More than one pathogen was more frequently detected by BFGP, largely due to the detection of EPEC or EAEC, which are not detected by the GPP assay. The increased detection of diarrheogenic E. coli and their recovery in mixed infections are consistent with previous reports and unlikely to represent false positive results or contamination although these possibilities were not investigated further in our study [7, 9]. Further review of the clinical characteristics of patients with multiple pathogens detected did not reveal more severe disease than in patients with monomicrobial infections. The increased detection of more than one pathogen with BFGP indicates that the presence of multiple pathogens in diarrheal stool samples may be underestimated.

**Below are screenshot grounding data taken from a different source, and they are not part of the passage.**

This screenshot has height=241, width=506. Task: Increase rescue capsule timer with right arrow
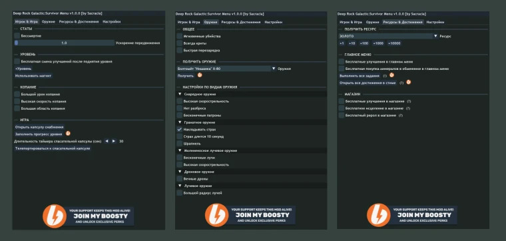(x=114, y=141)
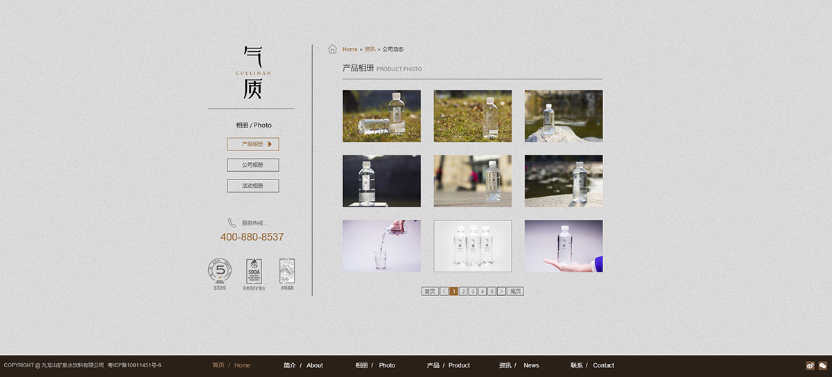This screenshot has height=377, width=832.
Task: Click the 气质 Cullinan logo
Action: point(252,72)
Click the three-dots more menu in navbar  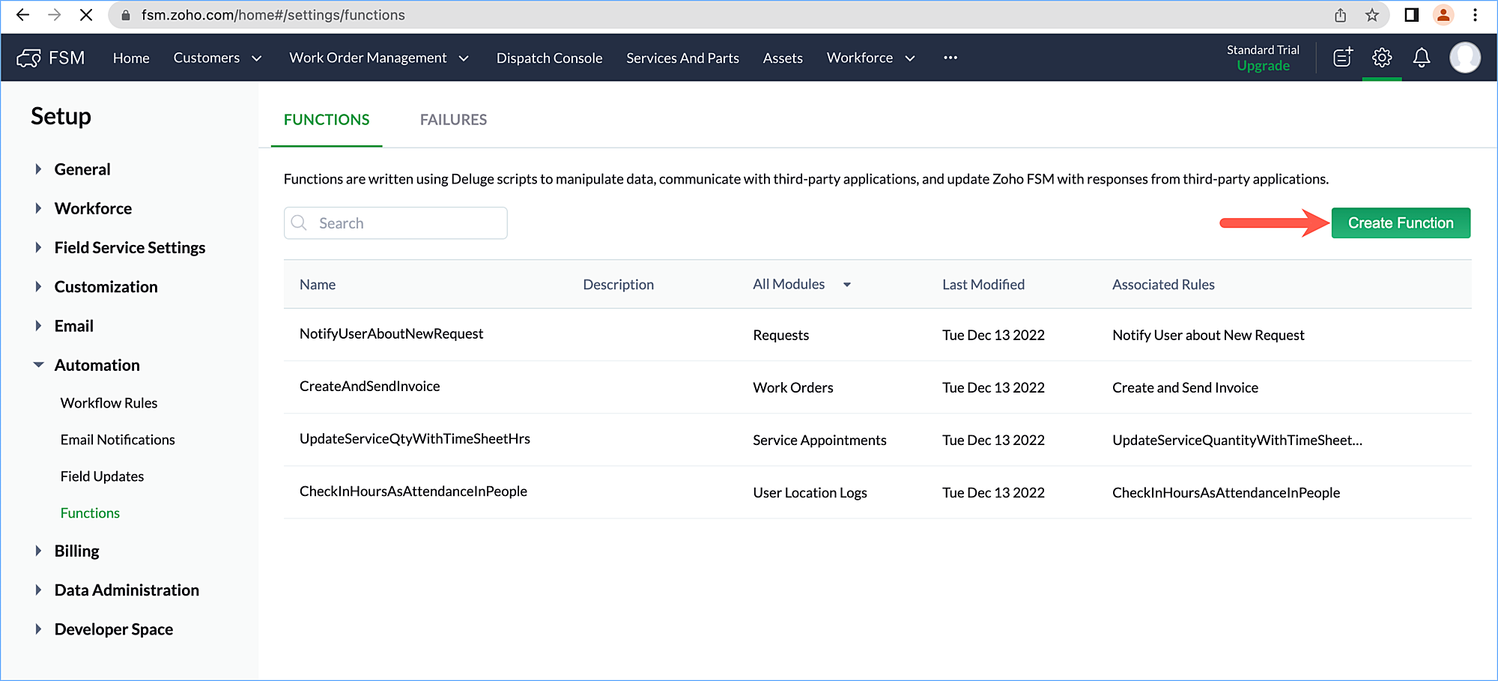click(x=950, y=58)
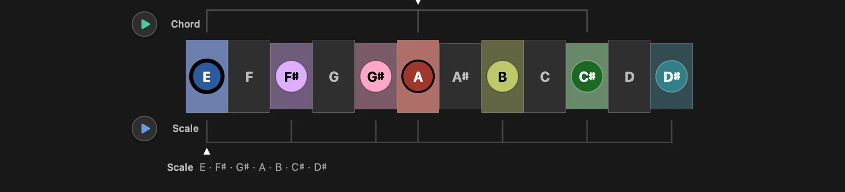Click the Scale label beside blue play button
Viewport: 845px width, 192px height.
tap(185, 128)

While these diarrheogenic E. coli are known to be associated with GI symptoms in patients [15], their role in causing polymicrobial infections in oncology patients remains unclear. However, our study is limited by the small number of patients positive for more than one pathogen and larger studies may reveal a stronger association with disease severity.
Our study has some limitations. First, this is a single-center study in an oncology patient population and as such our results may not be applicable to other centers or patient populations. However, as the number of immunocompromised cancer patients continues to increase and treatment options improve, these patients tend to survive longer and remain a significant part of our healthcare system [16]. Therefore, the data presented here should be of interest to a wider audience. Second, discordant analysis was only performed for C. difficile and Norovirus as these were the most frequently identified targets. While assays specificity or possible contamination may explain the few differences observed, the sensitivity and specificity of these two panels have been previously evaluated and although comparable, is not expected to be identical [9, 14]. Finally, the off-label testing and the testing of samples frozen for a few months may have negatively impacted detection of pathogens by BFGP although the overall detection rate remained higher than GPP.
CONCLUSION
In conclusion, multiplexed, molecular panels are new technologies that are changing the frequency and distribution of gastrointestinal pathogens in immunocompromised oncology patients. Further outcome studies on the impact of tests results in various patient populations, including cancer patients, are needed to determine the value of these panels on patient care, antimicrobial stewardship, and infection control programs.
Acknowledgments
Funding: This research was funded in part through the NIH/NCI Cancer Center Support Grant P30 CA008748. The authors thank BioFire for providing GI panel reagents.
Footnotes
Conflict of interest: The authors declare that they have no competing interests
Ethics: For this type of study, formal consent was not required. A request for a waiver of the HIPAA authorization and informed consent was reviewed and approved by the MSKCC institutional review board (WA0470-14).